Odiavo questa città piena di piccole persone che mi soffocavano con le loro promesse vuote e i loro commenti su come mi comportavo.
New York era piena di ricordi che avrei voluto solo dimenticare.
Andare a scuola ogni giorno, conversare con gli amici e poi tornare a casa dove neanche vorrei starci.
Odio questa città, quando d'inverno, lo sguardo della gente che la occupa, gela i marciapiedi e ogni vicolo buio nascosto dalle case.

Odiavo anche quando in estate, questa città, era vuota, come me, tutti scappano da lei, come da me, ma odiavo più di tutto, quando questa città era piena di gente rumorosa e sorridente.

All'improvviso mi vennero in mente le parole di ieri sera di mio padre, un'altra singola cazzata ed ero fuori dai giochi. Avevo rischiato grosso mandando Brad in ospedale, quello stronzo sapeva bene come ricattarmi e questo spaventava a morte i miei genitori.

Dopo una ventina di minuti passati a vagabondare per le strade mi fermai fuori l'ingresso della mia scuola, parcheggiai così da dirigermi verso gli armadietti. Non feci caso agli sguardi che mi lanciavano le ragazze all'entrata, misi le chiavi nella tasca e presi il cellulare per poi comporre il numero di Cody

"Hey fratello" biasicò con la voce impastata dal sonno
"Muovi il tuo brutto culo e vieni subito qui" sbuffai aprendo l'armadietto per poi posarci il casco
"Cristo sono già le 8, arrivo!" Sbadigliò per poi riagganciare
Scommetto che si era portato a casa Bettany e che ora non si ricordavano nulla a causa del troppo alcool ingerito al locale ieri sera.

Cody non era altri che il mio migliore amico, non mi fidavo di nessuno in questo schifo tranne che di lui, era sempre stato al mio fianco, lui era l'unico che conosceva ogni lato della mia vita, ci guardavamo le spalle a vicenda, e poi era il co-capitano della squadra di basket.
Conobbi Cody all'inizio delle elementari, quando si trasferì a New York dopo la morte dei suoi genitori. Inizialmente lui stava sempre per conto suo, non parlava con nessuno ed era molto timido e riservato, poi abbiamo stretto amicizia durante l'anno scolastico, quando ci siamo aiutati a vicenda per una recita di fine anno.
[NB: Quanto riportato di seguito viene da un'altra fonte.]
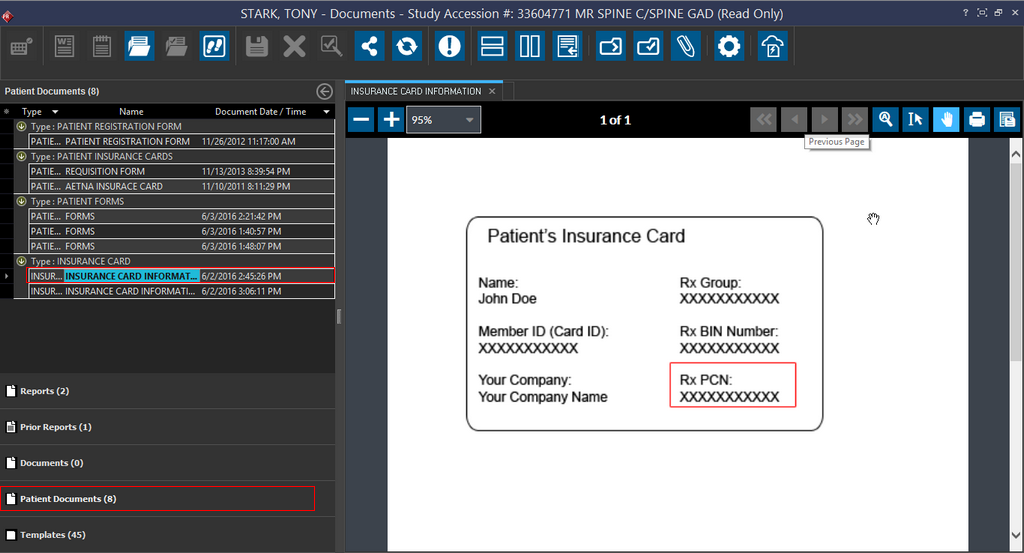This screenshot has width=1024, height=553.
Task: Click the exclamation alert icon
Action: [450, 46]
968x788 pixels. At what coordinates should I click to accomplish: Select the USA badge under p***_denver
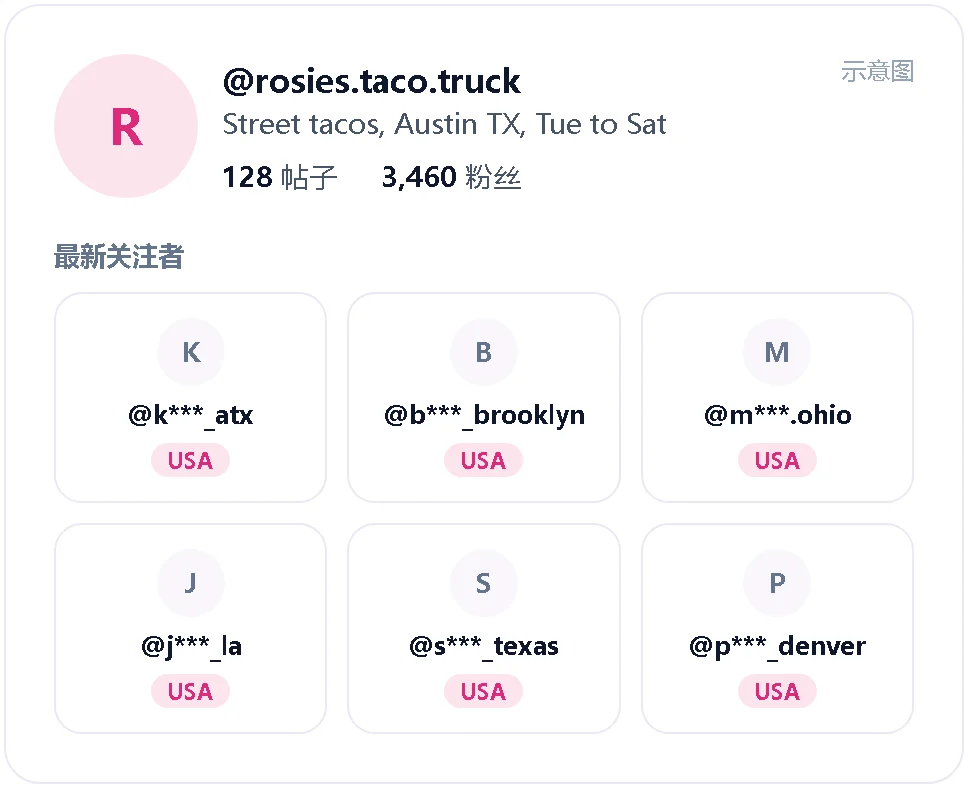777,692
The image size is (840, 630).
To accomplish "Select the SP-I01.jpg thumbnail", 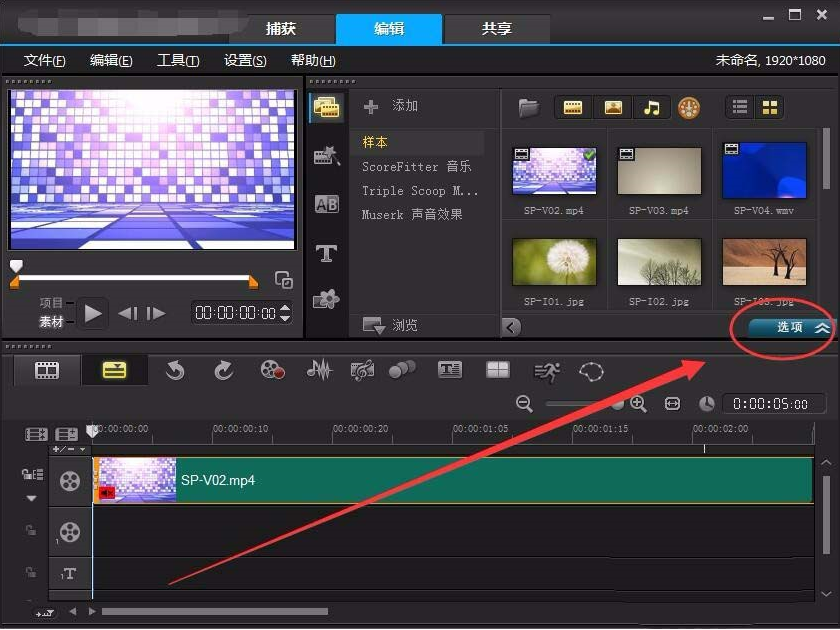I will pyautogui.click(x=553, y=260).
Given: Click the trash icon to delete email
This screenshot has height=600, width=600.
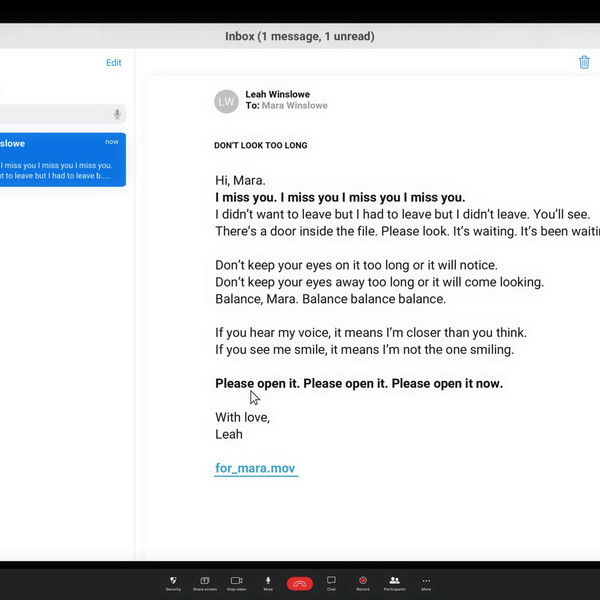Looking at the screenshot, I should (584, 62).
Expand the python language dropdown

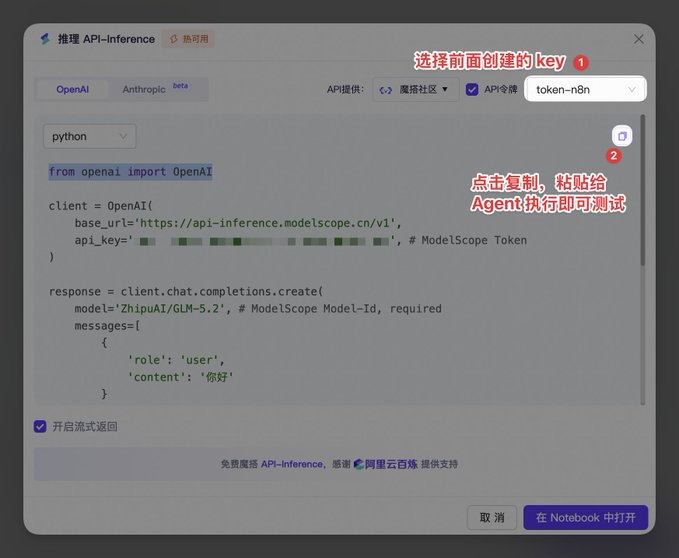tap(90, 136)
"Ciao Dylan" squittì Bettany affiancandomi
"Credevo fossi con Cody" mi accigliai appena
La vidi stringersi nelle spalle facendo rialzare di poco il top striminzito che indossava
"Dopo la festa sono stata un po' con lui poi mi ha riaccompagnata a casa verso le quattro" sorride mordendosi il labbro inferiore.
Bettany era decisamente una bella ragazza, capelli neri lisci legati costantemente in una coda alta, labbra carnose, fisico formoso e un carattere da vera stronza, ciò che forse la rendeva più particolare di altre erano i suoi tre piercing sul viso e i tatuaggi sulle braccia.